§ Written task:
Please lay out the records as a Markdown table with the columns Row and Line, one row per line, covering everything from the start of the records down to the line containing "tap(262, 114)", both ends included. Leave out blank lines.

-------- Supplied entries

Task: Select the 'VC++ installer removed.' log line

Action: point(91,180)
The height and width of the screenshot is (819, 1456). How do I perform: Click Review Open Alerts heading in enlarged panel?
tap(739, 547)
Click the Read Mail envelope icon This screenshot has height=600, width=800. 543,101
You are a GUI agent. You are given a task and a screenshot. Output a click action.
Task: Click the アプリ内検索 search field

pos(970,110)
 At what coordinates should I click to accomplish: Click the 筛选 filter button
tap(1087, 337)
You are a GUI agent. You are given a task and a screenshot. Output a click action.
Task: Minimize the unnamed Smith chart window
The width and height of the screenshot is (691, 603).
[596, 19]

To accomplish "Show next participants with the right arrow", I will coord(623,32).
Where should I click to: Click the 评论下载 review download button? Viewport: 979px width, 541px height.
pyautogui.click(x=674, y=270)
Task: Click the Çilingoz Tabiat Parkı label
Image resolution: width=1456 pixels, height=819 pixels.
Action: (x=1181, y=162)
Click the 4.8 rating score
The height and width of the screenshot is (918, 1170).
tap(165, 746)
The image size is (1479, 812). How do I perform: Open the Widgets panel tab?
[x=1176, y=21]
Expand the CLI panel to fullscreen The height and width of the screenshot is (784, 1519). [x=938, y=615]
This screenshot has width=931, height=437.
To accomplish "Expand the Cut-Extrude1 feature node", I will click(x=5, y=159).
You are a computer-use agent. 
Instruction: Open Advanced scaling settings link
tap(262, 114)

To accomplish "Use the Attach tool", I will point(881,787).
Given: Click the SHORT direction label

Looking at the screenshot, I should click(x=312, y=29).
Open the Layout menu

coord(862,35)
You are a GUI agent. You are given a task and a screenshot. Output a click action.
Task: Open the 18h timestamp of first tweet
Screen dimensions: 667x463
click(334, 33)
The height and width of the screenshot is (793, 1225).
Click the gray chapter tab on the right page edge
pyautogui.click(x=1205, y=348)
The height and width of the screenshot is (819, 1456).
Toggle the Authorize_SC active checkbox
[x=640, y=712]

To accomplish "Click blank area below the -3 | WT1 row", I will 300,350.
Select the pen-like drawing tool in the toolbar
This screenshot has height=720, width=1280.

----------------

§ Full response:
| Row | Line |
|---|---|
| 1 | Task: Select the 'VC++ installer removed.' log line |
| 2 | Action: point(91,180) |
| 3 | The height and width of the screenshot is (819, 1456). How do I perform: Click Review Open Alerts heading in enlarged panel? |
| 4 | tap(739, 547) |
| 5 | Click the Read Mail envelope icon This screenshot has height=600, width=800. 543,101 |
| 6 | You are a GUI agent. You are given a task and a screenshot. Output a click action. |
| 7 | Task: Click the アプリ内検索 search field |
| 8 | pos(970,110) |
| 9 |  At what coordinates should I click to accomplish: Click the 筛选 filter button |
| 10 | tap(1087, 337) |
| 11 | You are a GUI agent. You are given a task and a screenshot. Output a click action. |
| 12 | Task: Minimize the unnamed Smith chart window |
| 13 | The width and height of the screenshot is (691, 603). |
| 14 | [596, 19] |
| 15 | To accomplish "Show next participants with the right arrow", I will coord(623,32). |
| 16 | Where should I click to: Click the 评论下载 review download button? Viewport: 979px width, 541px height. |
| 17 | pyautogui.click(x=674, y=270) |
| 18 | Task: Click the Çilingoz Tabiat Parkı label |
| 19 | Image resolution: width=1456 pixels, height=819 pixels. |
| 20 | Action: (x=1181, y=162) |
| 21 | Click the 4.8 rating score |
| 22 | The height and width of the screenshot is (918, 1170). |
| 23 | tap(165, 746) |
| 24 | The image size is (1479, 812). How do I perform: Open the Widgets panel tab? |
| 25 | [x=1176, y=21] |
| 26 | Expand the CLI panel to fullscreen The height and width of the screenshot is (784, 1519). [x=938, y=615] |
| 27 | This screenshot has width=931, height=437. |
| 28 | To accomplish "Expand the Cut-Extrude1 feature node", I will click(x=5, y=159). |
| 29 | You are a computer-use agent.  |
| 30 | Instruction: Open Advanced scaling settings link |
| 31 | tap(262, 114) |